- **TEXT PASSAGE**
-.-.-
First...good! Keep it up; meaning, keep going. The good news is that you're coming down. The less-than-perfect news: the rule that says 'below 6% is excellent' is out of date, and they haven't gotten around to revising it yet, like they have other numbers. (e.g. morning, fasting b.g. levels to be declared officially 'diabetic' used to be pretty high; then, 6 years ago, it was still 140; now, 127. Same with blood pressure; the limits on it have been made more strict (and bp is even more important for us than for non-diabetics, remember). Our 'max' goal now has to be down to 120/70.

Every year that goes by, it becomes even clearer that permanent organ damage (for example) occurs unless bg is controlled much tighter than was thought previously. Remember, 'normal' folks are under 5%; 6% = excellent is almost certainly not really excellent in terms of preventing further damage over time; such as against the heart.
-.-.-
- **AVAILABLE DATA**
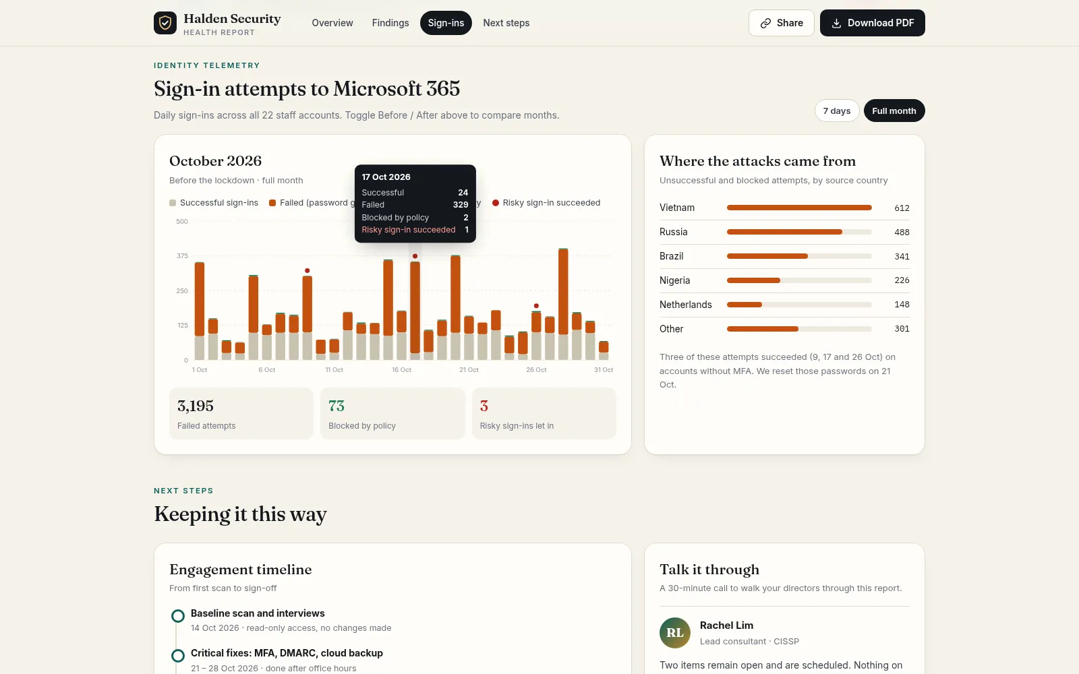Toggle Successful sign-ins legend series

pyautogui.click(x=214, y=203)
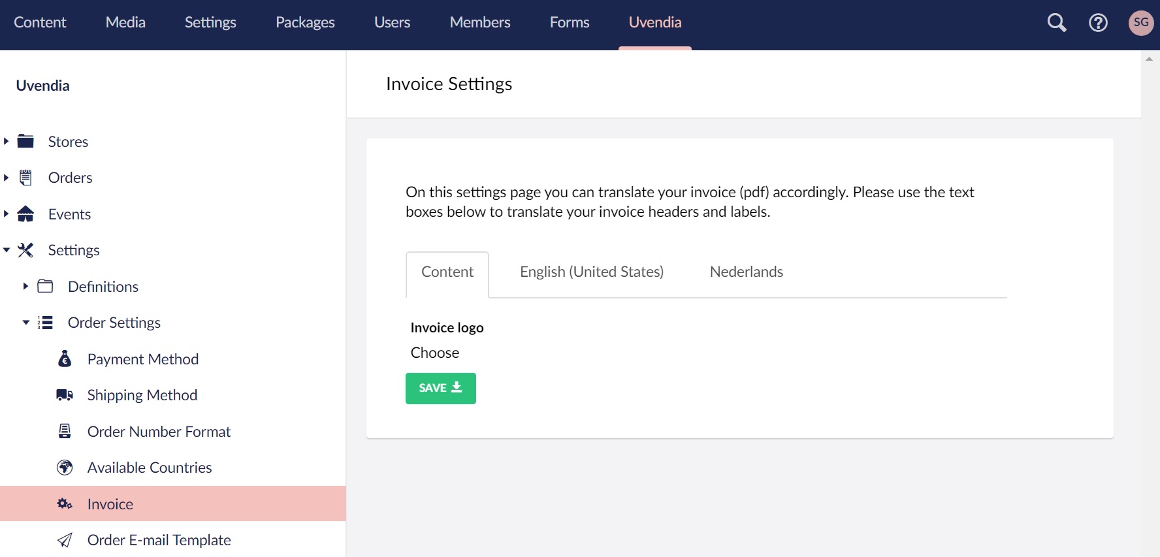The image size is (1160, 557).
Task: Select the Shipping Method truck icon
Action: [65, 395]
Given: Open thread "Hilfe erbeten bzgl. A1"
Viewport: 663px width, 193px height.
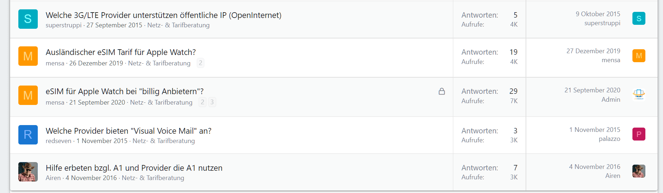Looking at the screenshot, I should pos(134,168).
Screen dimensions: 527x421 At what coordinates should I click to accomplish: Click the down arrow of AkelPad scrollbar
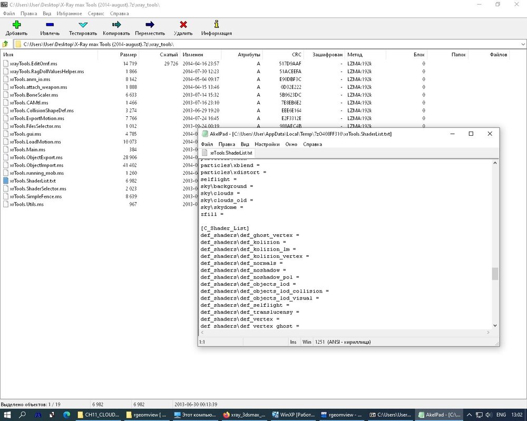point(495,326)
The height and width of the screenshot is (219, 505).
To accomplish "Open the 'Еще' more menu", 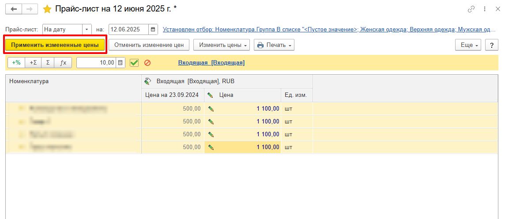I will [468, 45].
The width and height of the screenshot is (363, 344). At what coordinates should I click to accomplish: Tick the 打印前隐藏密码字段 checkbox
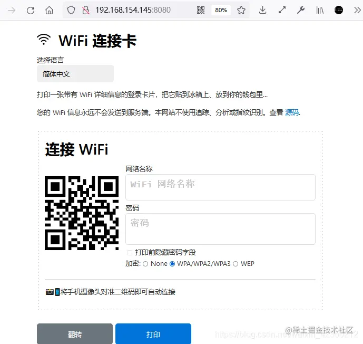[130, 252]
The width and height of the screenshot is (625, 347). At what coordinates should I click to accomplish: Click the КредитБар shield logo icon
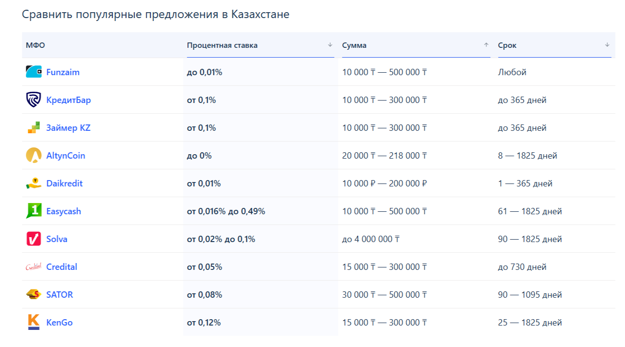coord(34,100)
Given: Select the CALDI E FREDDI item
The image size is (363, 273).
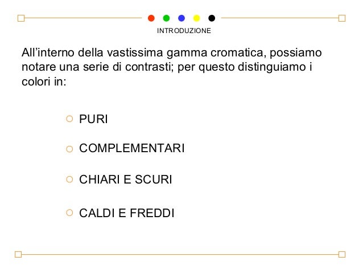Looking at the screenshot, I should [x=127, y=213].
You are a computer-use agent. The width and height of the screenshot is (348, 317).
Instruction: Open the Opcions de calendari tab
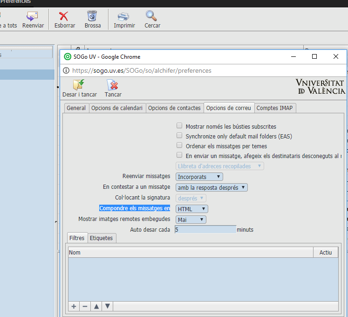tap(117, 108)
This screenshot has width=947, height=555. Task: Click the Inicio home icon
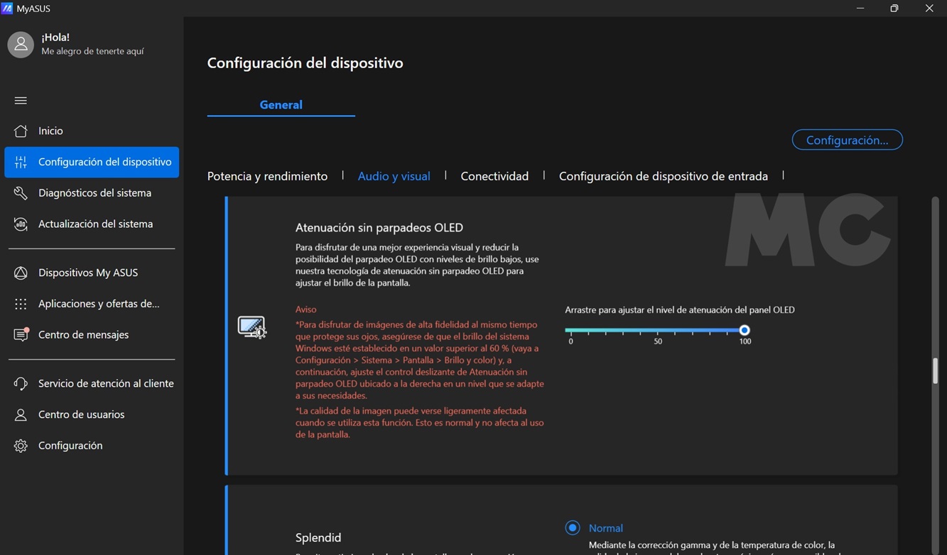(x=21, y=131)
-.-.-
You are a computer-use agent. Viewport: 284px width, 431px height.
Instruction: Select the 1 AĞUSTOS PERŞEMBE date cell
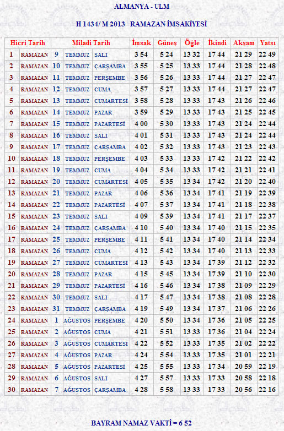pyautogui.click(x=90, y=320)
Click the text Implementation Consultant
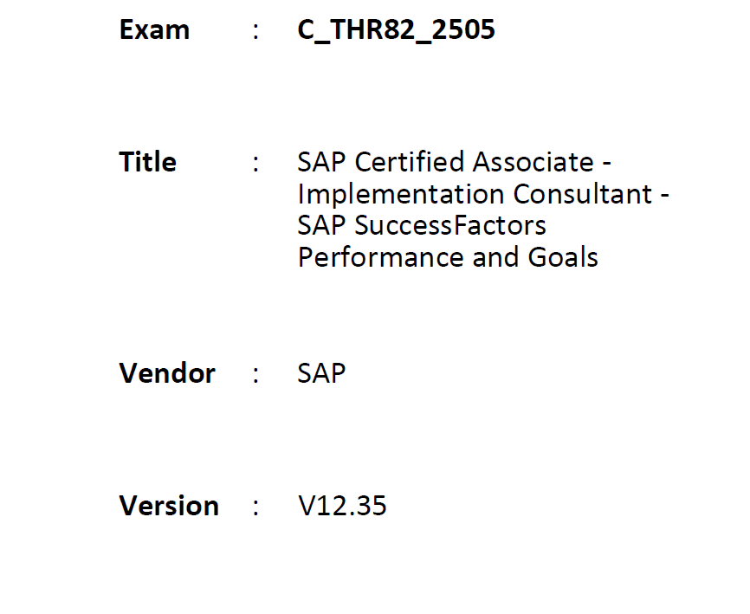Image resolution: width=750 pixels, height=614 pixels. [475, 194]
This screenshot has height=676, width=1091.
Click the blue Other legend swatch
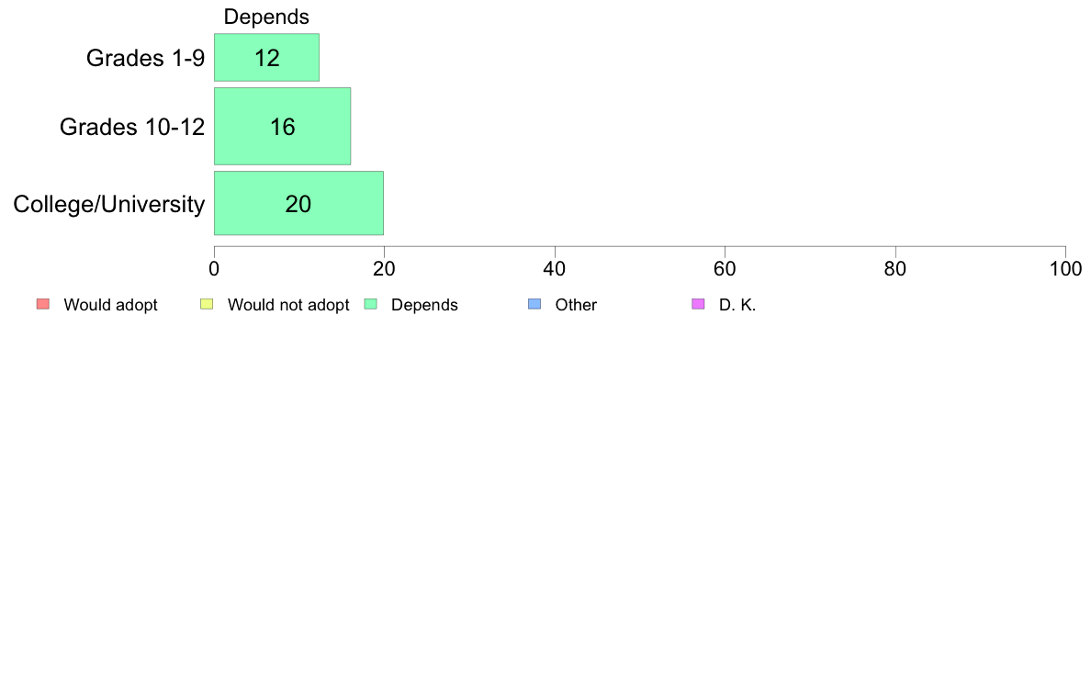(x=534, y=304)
-.-.-
- **TRY IT**
Copy the stretch of the blood sugar passage from "First...good! Keep it" through "down to 120/70.".

- **REPLY TO THE EXERCISE**
First...good! Keep it up; meaning, keep going. The good news is that you're coming down. The less-than-perfect news: the rule that says 'below 6% is excellent' is out of date, and they haven't gotten around to revising it yet, like they have other numbers. (e.g. morning, fasting b.g. levels to be declared officially 'diabetic' used to be pretty high; then, 6 years ago, it was still 140; now, 127. Same with blood pressure; the limits on it have been made more strict (and bp is even more important for us than for non-diabetics, remember). Our 'max' goal now has to be down to 120/70.